We did a very quick drive through Windsor with a quick glimpse of the castle as we drove by...
Although not a weekend day, Warwick Castle was very busy, filled with screaming childen, an inappropriate band and lots of Americans.
Exploring Warwick Castle
We started by visiting 'The Kingmaker' attraction which recreates the mid fifteenth century world of Richard Neville, Earl of Warwick, Kingmaker. Pretty naff, highlighted by the fact that they put real people in as models which was quite startling and my favourite bit was the moving cat's tail which squeaked alarmingly.
We watched 'Winged Warriors', the birds of prey performance which had a wide selection of birds such as eagles, vultures, owls and hawks.
We also saw the dungeon, which interesting tourture equipment, followed by 'The Royal Weekend Party. In 1898, Daisy, Countess of Warwick hosted a weekend party at which the principle guest was the Prince of Wales, later Edward VII, which is reenacted in a style (Versace overblown style that is). Rather wonderful in a very tacky way...
Next we scrambled up Guy’s Tower which was built in the 14th century. It is twelve-sided, stands 39 metres high and has five storeys and our thighes felt it for many days afterwards!
Next up was 'Dream of Battle' where you can experience the drama, noise and adrenaline-charged terror of mediaeval battle through the dreams of William, a 12 year old squire, as he sleeps the night before setting off to fight for the Earl of Warwick in the most decisive battle of the Castle’s history. You may have guessed that I pulled that explanation straight off the website...
Next up was the Chapel, Great Hall and State Rooms. The Great Hall is the largest room in the castle and throughout history has been its heart and is truely magnificent and looks like the brainchild of the NRA.
The Hall was first constructed in the 14th century. It was rebuilt in the 17th century and then restored in 1871 after it had been badly damaged by a fire which swept through part of the castle.
Sir Fulke Greville, the first Lord Brooke, authorised the building of the small chapel in the early 1600s.

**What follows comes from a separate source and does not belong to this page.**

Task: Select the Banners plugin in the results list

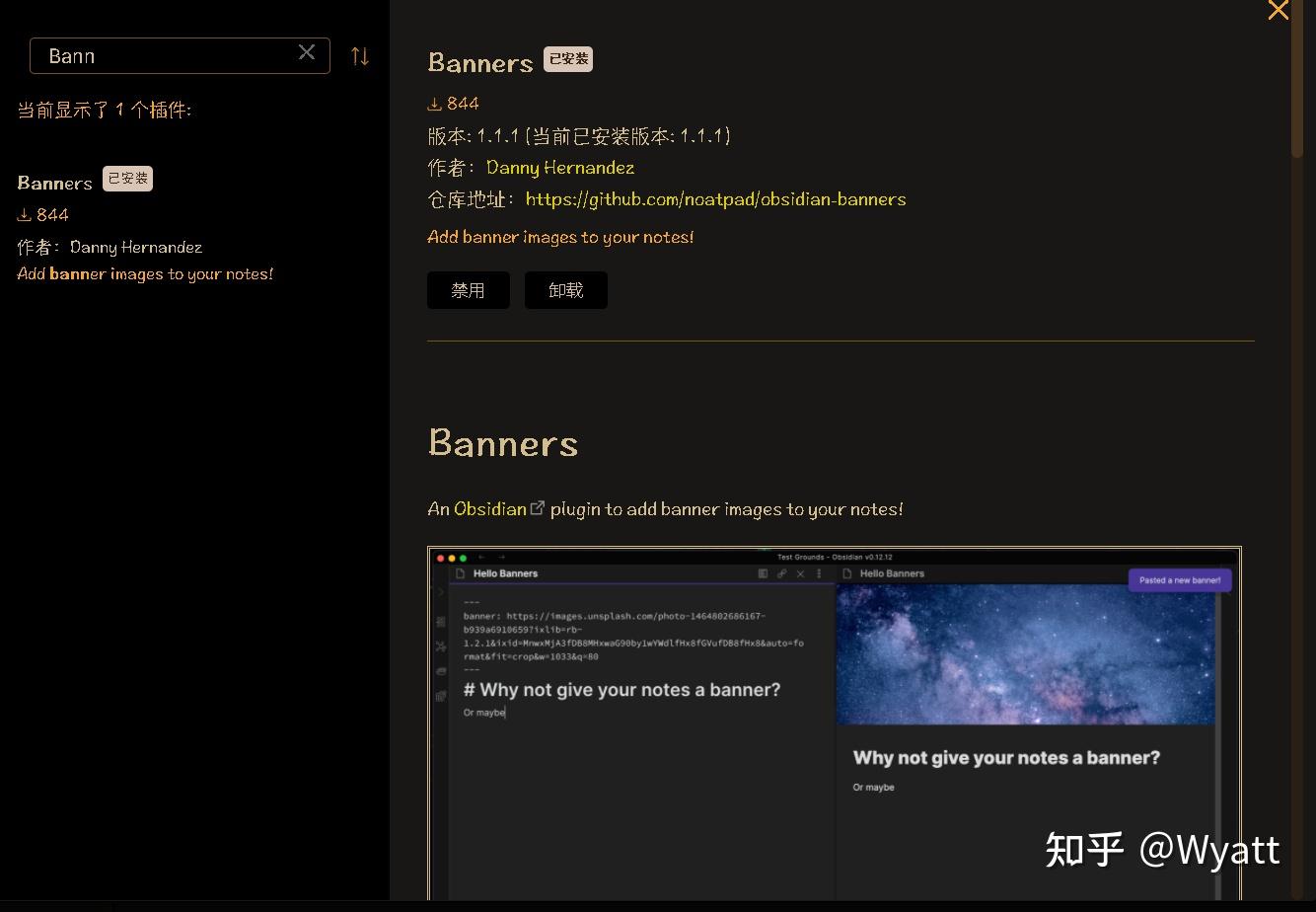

It may be on the site of another chapel founded as long ago as 1119.
Retaining portions of the mediaeval Castle of the 14th Century, the State Rooms have been extended, altered and embellished during virtually every century since to lavishly entertain the noblest of guests, and to display the family's most prestigious possessions.
Again, very gaudy and wonderfully OTT.
We checked out the pump house and gardens on our way out as well as stopping off to have a quick chat to the guy that manages the birds of prey. I found the pump house history very interesting, amazing how we take electricty for granted.
We drove back to Streatham in preparation for the second leg of the road trip.